Vertext SDK Latency for I want to take pto Monday: 1.3506088256835938
Vertext SDK Latency for I want to take pto Tuesday: 0.12767696380615234
Vertext SDK Latency for I want to take pto Friday: 0.12481999397277832

Solution

  • I have not been able to replicate your finding (that the first call to the embedding model takes longer), I am afraid. I tried it in a Colab notebook, for reference.

    However, I have noticed that there doesn't seem to be any reason to loop over the queries in the way that you are doing. I found that when you are embedding just three strings, almost all the latency seems to come from the repeated calls.
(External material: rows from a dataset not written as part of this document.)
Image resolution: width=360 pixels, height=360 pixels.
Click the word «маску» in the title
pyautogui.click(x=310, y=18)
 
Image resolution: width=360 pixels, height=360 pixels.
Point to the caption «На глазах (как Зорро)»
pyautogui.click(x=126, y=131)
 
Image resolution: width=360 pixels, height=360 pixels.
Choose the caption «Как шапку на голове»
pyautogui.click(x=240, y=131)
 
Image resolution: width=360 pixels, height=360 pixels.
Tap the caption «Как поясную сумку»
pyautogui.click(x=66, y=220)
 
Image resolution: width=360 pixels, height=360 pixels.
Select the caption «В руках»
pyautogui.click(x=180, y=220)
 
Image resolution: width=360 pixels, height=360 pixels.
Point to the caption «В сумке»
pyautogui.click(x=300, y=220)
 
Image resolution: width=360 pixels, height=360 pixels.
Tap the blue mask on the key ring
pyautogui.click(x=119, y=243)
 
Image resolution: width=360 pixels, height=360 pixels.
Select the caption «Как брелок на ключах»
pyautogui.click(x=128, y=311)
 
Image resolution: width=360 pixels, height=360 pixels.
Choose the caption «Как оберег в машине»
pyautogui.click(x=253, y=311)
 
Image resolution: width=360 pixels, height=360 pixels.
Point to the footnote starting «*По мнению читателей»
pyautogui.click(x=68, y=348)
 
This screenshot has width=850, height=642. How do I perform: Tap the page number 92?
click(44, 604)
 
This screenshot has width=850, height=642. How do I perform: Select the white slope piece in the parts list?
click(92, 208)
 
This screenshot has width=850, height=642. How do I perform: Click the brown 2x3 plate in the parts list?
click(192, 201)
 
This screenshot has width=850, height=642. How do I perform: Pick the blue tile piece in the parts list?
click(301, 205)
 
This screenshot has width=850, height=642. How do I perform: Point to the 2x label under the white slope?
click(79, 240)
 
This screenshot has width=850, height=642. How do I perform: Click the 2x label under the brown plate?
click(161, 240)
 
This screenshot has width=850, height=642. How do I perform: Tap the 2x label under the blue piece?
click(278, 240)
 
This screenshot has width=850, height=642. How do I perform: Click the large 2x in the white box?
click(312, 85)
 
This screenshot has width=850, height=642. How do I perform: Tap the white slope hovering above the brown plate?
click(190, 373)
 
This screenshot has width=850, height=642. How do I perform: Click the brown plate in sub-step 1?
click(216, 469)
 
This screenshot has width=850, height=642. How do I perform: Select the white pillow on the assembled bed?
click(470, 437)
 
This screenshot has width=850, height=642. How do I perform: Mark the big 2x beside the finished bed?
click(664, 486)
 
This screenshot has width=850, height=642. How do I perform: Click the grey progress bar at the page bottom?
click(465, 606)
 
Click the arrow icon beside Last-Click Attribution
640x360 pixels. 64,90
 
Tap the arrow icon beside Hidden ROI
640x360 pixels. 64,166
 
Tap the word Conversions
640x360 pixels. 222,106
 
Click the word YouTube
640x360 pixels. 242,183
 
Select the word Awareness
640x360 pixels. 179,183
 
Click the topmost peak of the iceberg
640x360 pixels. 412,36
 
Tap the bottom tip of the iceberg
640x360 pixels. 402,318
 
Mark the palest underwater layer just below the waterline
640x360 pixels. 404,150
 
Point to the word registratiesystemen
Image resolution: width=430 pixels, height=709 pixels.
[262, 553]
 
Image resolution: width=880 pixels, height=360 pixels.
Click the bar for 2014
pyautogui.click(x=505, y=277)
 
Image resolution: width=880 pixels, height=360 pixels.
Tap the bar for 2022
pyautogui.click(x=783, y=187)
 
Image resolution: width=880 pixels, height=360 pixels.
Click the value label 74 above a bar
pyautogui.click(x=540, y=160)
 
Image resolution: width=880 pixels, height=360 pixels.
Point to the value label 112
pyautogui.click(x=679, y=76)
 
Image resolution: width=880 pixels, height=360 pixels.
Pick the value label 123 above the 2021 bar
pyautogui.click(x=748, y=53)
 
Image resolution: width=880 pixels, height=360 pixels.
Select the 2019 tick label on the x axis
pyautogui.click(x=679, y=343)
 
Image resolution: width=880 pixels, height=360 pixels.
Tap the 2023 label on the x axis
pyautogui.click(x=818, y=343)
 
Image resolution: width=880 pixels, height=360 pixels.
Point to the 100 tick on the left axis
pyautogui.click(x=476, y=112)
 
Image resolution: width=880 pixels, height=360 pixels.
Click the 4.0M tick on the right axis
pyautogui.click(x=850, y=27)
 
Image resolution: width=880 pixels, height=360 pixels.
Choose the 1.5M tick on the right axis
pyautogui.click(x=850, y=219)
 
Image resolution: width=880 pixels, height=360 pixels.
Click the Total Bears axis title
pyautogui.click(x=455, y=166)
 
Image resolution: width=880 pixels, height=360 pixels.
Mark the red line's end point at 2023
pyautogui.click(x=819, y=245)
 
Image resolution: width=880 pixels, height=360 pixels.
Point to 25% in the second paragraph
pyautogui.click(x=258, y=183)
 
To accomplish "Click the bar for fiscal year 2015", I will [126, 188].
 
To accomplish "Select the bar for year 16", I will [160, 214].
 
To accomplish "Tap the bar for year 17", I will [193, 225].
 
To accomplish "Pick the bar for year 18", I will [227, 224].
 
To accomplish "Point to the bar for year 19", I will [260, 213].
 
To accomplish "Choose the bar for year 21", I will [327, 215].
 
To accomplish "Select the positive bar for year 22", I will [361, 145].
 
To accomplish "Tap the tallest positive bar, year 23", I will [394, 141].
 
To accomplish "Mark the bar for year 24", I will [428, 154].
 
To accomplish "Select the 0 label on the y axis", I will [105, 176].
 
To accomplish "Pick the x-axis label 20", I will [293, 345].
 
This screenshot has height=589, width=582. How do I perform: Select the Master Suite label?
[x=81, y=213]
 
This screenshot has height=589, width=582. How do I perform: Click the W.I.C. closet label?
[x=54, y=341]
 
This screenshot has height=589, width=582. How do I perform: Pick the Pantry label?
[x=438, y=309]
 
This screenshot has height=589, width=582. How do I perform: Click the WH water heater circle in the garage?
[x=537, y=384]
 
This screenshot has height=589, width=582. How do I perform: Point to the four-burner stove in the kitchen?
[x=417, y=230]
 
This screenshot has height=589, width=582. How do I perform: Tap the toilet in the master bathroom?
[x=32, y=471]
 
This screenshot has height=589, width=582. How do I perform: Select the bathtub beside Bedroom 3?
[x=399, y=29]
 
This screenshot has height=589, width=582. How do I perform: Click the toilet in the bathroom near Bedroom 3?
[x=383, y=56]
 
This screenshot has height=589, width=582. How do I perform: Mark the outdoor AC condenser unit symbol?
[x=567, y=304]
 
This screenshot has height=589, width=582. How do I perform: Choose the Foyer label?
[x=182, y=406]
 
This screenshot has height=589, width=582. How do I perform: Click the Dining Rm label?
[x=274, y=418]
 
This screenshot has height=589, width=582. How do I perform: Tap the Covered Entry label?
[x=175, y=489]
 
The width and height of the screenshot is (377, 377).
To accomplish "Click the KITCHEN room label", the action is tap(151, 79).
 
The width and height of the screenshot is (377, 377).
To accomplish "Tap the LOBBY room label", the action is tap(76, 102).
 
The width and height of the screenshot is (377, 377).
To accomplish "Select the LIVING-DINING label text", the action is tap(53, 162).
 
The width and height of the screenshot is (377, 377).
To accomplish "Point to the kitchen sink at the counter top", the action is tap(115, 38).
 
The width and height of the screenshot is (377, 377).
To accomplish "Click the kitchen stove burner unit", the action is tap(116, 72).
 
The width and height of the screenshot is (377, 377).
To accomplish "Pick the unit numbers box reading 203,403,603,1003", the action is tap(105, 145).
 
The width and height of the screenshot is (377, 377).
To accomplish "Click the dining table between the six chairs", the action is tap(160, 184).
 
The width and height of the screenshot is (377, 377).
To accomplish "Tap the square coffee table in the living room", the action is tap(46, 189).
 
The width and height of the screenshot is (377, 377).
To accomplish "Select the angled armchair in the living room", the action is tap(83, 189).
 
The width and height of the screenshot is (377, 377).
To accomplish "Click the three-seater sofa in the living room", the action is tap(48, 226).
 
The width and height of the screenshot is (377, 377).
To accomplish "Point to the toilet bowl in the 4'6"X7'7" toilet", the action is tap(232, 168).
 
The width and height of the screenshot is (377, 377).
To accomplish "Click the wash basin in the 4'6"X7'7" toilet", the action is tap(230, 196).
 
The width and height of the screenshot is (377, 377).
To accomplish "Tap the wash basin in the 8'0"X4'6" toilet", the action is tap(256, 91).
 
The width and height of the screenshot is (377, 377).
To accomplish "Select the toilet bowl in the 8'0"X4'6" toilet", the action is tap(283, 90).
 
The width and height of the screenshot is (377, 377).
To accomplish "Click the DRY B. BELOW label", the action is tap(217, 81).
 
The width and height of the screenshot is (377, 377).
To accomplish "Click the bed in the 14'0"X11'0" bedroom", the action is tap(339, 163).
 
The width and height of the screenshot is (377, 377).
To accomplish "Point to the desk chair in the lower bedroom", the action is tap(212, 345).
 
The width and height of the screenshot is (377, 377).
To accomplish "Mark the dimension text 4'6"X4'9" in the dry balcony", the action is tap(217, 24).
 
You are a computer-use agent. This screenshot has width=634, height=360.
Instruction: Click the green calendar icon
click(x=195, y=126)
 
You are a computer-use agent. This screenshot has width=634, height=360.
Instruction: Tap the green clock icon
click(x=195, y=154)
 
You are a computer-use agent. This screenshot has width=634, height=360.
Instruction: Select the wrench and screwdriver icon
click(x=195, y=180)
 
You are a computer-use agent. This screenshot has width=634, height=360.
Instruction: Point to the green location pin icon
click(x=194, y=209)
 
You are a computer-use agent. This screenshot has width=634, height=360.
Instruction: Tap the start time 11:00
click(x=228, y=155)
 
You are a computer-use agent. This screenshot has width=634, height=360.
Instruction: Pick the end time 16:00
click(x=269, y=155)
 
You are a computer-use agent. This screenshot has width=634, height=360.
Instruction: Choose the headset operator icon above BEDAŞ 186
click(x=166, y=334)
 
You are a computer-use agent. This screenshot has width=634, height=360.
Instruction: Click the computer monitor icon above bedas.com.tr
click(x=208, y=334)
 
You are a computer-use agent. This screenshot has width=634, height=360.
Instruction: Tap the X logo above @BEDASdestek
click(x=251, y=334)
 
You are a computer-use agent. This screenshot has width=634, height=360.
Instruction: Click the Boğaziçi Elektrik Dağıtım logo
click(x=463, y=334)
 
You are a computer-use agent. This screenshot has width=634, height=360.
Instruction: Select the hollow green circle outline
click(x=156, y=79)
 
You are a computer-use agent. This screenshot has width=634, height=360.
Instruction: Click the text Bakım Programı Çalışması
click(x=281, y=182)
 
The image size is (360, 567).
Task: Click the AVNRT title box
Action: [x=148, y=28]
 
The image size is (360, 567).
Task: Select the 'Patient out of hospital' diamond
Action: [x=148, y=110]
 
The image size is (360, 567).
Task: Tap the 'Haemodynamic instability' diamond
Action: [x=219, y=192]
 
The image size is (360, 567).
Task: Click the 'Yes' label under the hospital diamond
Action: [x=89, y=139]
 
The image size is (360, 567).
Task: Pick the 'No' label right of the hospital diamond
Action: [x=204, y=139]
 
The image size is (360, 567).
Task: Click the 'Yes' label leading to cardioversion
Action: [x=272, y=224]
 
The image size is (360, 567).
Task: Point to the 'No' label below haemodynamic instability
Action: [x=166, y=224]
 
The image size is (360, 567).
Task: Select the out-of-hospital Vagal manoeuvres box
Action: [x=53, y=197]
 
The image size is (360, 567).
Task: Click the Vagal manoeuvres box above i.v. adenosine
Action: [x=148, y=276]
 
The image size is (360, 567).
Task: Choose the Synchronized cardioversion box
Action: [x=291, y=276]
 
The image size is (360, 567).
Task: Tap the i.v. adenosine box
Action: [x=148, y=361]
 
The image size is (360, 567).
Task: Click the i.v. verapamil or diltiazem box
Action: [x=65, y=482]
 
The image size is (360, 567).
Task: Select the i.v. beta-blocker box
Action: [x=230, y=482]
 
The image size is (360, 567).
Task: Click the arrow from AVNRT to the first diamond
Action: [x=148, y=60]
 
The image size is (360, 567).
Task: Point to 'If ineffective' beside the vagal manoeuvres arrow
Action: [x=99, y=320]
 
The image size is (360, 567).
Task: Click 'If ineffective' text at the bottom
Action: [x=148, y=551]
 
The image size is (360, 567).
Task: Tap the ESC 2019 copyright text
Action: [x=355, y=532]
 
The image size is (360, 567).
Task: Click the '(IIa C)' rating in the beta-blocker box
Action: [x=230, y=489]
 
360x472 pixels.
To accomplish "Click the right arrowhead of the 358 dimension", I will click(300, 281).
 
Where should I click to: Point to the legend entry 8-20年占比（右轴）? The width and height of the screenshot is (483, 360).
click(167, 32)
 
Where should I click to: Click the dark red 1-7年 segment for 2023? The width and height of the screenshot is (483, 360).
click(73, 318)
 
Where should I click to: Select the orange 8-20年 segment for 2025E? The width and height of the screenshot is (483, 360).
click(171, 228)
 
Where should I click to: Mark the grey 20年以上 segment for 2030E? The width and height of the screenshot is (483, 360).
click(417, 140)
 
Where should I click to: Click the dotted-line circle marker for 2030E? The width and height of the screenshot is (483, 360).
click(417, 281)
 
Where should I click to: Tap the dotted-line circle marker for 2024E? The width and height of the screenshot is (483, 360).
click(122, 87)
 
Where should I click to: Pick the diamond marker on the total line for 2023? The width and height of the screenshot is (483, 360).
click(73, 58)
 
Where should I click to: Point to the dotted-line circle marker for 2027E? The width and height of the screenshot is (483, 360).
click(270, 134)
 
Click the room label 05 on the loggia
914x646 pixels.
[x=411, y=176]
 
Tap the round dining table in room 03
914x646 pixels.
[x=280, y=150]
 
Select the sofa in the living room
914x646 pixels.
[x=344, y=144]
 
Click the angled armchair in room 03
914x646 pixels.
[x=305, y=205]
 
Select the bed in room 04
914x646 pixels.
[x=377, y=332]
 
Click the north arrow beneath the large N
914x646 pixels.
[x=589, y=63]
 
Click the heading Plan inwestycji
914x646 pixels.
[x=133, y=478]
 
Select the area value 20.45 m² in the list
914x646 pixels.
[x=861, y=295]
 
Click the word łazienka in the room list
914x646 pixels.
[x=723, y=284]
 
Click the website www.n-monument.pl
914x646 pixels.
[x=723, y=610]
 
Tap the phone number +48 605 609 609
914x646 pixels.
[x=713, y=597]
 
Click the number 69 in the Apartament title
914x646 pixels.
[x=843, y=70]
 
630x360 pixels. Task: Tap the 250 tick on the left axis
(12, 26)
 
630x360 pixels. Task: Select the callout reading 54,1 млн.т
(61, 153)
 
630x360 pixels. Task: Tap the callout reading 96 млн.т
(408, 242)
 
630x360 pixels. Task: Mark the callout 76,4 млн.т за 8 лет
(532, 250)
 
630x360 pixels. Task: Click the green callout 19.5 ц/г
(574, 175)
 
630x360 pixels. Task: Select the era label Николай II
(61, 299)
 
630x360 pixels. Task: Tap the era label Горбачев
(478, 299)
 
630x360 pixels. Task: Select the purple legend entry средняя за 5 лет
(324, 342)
    From experimentation, nothing is stopping you from sending all your queries to VertexAI as part of the same statement. Judging from the fact that the response comes back no slower than any of your individual function calls, the library must be batching queries up and handling them simultaneously.

    Try this:

    import time
    import google.generativeai as genai
    from vertexai.language_models import TextEmbeddingInput, TextEmbeddingModel
    
    model = TextEmbeddingModel.from_pretrained("text-embedding-004")
    
    inputs = [TextEmbeddingInput(text.lower(), "RETRIEVAL_QUERY") for text in queries]
    
    st = time.time()
    embeddings = [e.values for e in model.get_embeddings(inputs)]
    et = time.time()
    
    print(f"Vertex SDK Latency: {et - st}")
    

    Presumably, as you add more strings to the batch you will see slowdowns (as latency starts to become dominated by processing time, rather than I/O).

    If this becomes a problem it may be worth experimenting with different VertexAI pretrained models - some may be faster at generating embeddings than others.